Microbial biochemistry would probably best fit my areas of research.

And more specifically?

My research group now focuses on natural antibiosis in pristine and polluted soil environments in order to find novel antibiotics, as well as gain knowledge on how the original producing micro-organisms use antibiotics and other bioactive compounds. This will also help to understand the processes of natural and harmful spreading of antibiotic resistance. We also study how microbes use functional amyloid proteins to selectively modulate the wettability of their own and environmental surfaces, a property which we are further exploiting by developing protein coatings for steel and other materials in collaboration with engineers. We also study how microbes adapt to drying, water-repellent, semi-natural soils and how they affect the hydrology, flooding potential and carbon sequestration in these soils from nano to larger field scales, using a range of metagenomic, metaproteomic, ‘metametabolomic’, high-resolution imaging and modelling techniques in collaboration with soil scientists, hydrologists and nanotechnologists.
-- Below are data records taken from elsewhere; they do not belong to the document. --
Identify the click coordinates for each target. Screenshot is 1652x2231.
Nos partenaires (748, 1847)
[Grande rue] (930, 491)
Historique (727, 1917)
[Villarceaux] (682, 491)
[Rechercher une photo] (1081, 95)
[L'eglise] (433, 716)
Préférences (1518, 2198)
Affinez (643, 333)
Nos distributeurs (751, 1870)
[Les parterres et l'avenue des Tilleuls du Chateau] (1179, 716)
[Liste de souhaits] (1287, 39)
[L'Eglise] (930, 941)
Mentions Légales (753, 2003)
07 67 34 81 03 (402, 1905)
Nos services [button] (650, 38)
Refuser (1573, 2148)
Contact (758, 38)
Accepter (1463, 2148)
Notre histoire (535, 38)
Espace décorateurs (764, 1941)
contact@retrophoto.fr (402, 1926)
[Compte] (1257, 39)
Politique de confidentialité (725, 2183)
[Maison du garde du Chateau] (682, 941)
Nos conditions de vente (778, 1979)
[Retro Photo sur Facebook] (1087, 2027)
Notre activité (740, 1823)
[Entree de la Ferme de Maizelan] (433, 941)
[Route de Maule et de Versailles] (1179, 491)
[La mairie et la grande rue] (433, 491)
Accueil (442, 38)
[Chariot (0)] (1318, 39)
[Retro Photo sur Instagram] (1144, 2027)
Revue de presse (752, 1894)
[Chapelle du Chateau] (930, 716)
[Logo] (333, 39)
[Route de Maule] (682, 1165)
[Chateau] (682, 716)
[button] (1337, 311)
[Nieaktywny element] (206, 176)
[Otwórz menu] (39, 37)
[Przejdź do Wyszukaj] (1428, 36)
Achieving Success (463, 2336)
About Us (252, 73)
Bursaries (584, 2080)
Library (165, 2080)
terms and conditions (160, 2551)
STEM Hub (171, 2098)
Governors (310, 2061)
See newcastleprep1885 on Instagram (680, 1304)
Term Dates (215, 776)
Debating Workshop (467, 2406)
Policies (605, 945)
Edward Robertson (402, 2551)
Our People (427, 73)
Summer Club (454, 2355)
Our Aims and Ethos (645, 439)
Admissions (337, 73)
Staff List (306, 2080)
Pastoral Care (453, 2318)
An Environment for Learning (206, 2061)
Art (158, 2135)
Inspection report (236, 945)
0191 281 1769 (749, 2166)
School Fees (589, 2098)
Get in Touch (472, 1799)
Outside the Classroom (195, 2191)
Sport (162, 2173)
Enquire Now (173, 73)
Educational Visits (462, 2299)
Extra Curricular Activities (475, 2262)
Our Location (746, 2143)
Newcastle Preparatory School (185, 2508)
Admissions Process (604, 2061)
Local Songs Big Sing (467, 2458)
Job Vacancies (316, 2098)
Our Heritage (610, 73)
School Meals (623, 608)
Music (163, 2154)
Tell us about your education to date

I completed my education in The Netherlands. I was first inspired by science by my chemistry teacher in secondary school. I enjoyed chemistry and the molecular aspects of biology from the first day I was taught these disciplines, and luckily had a mind for it too! I then studied for an MSci in Chemistry at the University of Groningen, majoring in Biochemistry. I enjoyed my student research project on DNA-protein interactions and the effects on gene expression so much that I wanted to continue in this field. I applied for and was offered a research trainee (‘AIO’) job, which is typical for obtaining a Dutch-style higher degree. As a result I gained my PhD in Microbial Physiology by studying chemoautotrophic CO2 fixation by linking signals from changes in physiological status to changes in gene expression.

Where did your interest in microbiology come from?

I have always followed my interests, which are wide-ranging and changing over time. With microbes being so versatile, omnipresent and affecting so many earthly and human processes, it was only logical that microbiology in the broadest way has become my livelihood.

What are the professional challenges that present themselves and how do you try to overcome them?

I have encountered challenges in my education and at several stages in my career. I have dealt with these by developing stamina, self-belief, including sometimes going against advice if I felt it was not right for me, and confidence to be persistent in what I wanted to achieve. At times it felt impossible to overcome hurdles. By being creative, open to opportunities and having good mentoring I have usually found a way around hurdles, as you don’t always have to go over them.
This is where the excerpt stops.